**TASK OBJECTIVE:** In the entries below, how many lines contain the string "speech"? Respond with the number only.

======== MATERIAL PROVIDED

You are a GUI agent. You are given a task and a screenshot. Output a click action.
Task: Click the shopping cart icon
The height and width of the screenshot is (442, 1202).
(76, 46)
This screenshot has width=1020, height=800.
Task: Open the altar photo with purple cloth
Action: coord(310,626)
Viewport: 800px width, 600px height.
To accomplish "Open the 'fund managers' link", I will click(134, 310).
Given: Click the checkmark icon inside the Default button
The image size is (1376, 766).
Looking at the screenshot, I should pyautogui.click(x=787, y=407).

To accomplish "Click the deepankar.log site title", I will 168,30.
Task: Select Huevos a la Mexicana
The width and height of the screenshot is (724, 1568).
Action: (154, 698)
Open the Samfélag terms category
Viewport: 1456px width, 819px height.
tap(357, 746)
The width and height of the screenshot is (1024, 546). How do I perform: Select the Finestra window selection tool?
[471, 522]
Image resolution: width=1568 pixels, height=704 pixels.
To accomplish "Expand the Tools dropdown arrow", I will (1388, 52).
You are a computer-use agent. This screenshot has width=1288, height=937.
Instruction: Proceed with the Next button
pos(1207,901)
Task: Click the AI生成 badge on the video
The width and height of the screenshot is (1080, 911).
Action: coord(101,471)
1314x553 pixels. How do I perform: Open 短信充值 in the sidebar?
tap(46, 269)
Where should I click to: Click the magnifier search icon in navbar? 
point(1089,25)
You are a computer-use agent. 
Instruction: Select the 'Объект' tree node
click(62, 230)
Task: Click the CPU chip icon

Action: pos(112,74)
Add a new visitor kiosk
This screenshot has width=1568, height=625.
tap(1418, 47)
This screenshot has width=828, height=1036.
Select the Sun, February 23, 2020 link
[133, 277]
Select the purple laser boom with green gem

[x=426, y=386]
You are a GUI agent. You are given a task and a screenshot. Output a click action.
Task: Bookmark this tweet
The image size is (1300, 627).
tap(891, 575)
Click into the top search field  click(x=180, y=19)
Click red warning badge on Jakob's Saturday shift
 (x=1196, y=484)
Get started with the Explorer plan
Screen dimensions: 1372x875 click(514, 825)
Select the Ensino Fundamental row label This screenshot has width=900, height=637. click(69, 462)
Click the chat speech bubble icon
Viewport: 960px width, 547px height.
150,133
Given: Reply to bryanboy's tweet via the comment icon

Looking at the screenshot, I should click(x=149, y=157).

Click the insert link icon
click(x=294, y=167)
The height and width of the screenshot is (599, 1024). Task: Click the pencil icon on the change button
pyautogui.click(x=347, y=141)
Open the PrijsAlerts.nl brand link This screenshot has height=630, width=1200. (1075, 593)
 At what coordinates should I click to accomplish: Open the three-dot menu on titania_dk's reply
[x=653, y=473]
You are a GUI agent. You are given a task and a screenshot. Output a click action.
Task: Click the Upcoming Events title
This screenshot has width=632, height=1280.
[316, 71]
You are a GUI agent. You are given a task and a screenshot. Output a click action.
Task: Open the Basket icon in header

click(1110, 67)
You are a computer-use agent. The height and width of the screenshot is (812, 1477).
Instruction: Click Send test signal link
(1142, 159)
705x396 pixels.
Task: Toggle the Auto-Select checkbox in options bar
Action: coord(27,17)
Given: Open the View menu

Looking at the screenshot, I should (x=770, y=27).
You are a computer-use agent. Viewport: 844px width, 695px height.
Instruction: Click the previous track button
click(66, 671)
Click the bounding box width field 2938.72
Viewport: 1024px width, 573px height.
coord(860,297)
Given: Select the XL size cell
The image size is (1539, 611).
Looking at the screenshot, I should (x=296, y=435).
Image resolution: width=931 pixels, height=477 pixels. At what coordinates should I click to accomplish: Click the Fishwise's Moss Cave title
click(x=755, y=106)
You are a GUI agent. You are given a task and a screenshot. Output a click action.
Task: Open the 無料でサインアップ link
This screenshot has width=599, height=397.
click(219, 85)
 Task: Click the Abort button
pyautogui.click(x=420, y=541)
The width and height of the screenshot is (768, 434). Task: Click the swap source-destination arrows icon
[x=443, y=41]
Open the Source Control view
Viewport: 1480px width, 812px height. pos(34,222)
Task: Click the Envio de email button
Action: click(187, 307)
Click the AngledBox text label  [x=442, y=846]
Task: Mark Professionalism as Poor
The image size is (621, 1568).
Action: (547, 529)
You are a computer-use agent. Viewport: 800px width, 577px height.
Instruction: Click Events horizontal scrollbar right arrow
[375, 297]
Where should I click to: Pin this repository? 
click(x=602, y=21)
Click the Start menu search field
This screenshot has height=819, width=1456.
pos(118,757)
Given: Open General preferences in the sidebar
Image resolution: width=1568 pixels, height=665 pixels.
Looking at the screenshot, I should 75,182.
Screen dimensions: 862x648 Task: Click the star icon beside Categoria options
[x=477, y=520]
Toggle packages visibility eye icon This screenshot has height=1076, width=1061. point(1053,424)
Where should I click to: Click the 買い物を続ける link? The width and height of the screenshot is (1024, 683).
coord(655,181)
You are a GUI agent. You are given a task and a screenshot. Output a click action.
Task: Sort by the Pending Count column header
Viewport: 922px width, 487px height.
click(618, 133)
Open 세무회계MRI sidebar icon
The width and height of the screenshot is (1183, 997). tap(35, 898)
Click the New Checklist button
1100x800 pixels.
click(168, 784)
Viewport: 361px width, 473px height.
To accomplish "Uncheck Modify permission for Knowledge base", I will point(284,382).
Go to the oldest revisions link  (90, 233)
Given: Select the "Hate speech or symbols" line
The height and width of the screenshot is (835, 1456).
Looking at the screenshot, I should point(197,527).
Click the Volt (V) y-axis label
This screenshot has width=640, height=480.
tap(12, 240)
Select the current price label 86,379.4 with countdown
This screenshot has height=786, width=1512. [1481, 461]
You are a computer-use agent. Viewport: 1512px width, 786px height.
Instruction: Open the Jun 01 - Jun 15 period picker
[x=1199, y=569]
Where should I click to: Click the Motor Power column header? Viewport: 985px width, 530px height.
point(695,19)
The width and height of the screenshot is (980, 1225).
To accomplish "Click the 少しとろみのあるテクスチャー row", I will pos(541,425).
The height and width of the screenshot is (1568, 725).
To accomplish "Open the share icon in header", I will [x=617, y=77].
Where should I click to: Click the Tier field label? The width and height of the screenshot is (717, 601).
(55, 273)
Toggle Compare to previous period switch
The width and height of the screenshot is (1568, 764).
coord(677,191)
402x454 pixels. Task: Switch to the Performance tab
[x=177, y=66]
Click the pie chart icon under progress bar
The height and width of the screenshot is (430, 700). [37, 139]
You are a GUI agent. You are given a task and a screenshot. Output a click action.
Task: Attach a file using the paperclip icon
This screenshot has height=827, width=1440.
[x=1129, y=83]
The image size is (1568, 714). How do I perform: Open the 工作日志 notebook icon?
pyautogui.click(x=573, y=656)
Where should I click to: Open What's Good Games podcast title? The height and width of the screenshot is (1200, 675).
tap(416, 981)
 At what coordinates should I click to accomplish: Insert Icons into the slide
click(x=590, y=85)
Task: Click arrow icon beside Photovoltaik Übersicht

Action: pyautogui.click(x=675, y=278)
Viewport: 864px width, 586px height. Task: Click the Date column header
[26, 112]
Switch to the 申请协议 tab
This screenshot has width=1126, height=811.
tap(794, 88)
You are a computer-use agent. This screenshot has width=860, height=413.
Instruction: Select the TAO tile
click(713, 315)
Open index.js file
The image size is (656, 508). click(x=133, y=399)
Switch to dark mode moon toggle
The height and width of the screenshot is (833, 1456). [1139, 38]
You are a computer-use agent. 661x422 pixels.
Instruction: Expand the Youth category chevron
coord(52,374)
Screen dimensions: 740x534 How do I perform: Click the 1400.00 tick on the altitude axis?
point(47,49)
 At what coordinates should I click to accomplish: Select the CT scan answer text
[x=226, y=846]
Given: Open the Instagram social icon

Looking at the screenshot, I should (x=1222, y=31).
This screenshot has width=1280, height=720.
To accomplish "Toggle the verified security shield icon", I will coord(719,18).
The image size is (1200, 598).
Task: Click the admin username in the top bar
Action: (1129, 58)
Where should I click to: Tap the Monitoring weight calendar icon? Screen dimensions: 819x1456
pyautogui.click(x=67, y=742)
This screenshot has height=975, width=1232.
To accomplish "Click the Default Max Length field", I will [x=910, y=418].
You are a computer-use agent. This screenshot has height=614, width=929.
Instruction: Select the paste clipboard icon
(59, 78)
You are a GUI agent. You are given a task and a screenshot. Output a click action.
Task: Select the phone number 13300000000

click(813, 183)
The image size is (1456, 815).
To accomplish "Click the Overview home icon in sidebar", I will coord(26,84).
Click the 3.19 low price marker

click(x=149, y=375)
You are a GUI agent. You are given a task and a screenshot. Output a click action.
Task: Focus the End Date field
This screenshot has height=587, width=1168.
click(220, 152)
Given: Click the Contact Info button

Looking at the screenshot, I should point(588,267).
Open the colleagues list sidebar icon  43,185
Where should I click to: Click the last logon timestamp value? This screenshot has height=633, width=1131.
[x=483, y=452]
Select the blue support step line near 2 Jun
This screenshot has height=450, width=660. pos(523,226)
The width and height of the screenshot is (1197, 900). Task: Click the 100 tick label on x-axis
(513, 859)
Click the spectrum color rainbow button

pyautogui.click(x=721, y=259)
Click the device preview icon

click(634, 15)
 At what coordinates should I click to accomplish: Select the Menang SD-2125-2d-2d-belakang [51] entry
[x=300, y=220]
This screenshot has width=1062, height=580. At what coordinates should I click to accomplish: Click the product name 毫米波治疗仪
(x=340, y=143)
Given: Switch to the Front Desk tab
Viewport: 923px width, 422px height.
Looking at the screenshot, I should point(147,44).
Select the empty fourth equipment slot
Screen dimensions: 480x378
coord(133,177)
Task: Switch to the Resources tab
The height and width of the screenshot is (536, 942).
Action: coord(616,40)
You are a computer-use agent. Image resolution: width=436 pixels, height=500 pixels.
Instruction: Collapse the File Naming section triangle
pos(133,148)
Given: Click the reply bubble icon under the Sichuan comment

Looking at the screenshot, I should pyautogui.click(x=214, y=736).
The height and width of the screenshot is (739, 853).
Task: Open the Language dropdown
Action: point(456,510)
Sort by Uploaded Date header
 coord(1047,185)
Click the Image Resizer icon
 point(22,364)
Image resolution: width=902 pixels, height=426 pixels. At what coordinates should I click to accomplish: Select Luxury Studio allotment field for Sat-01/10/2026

================

**WRITTEN SOLUTION:** 2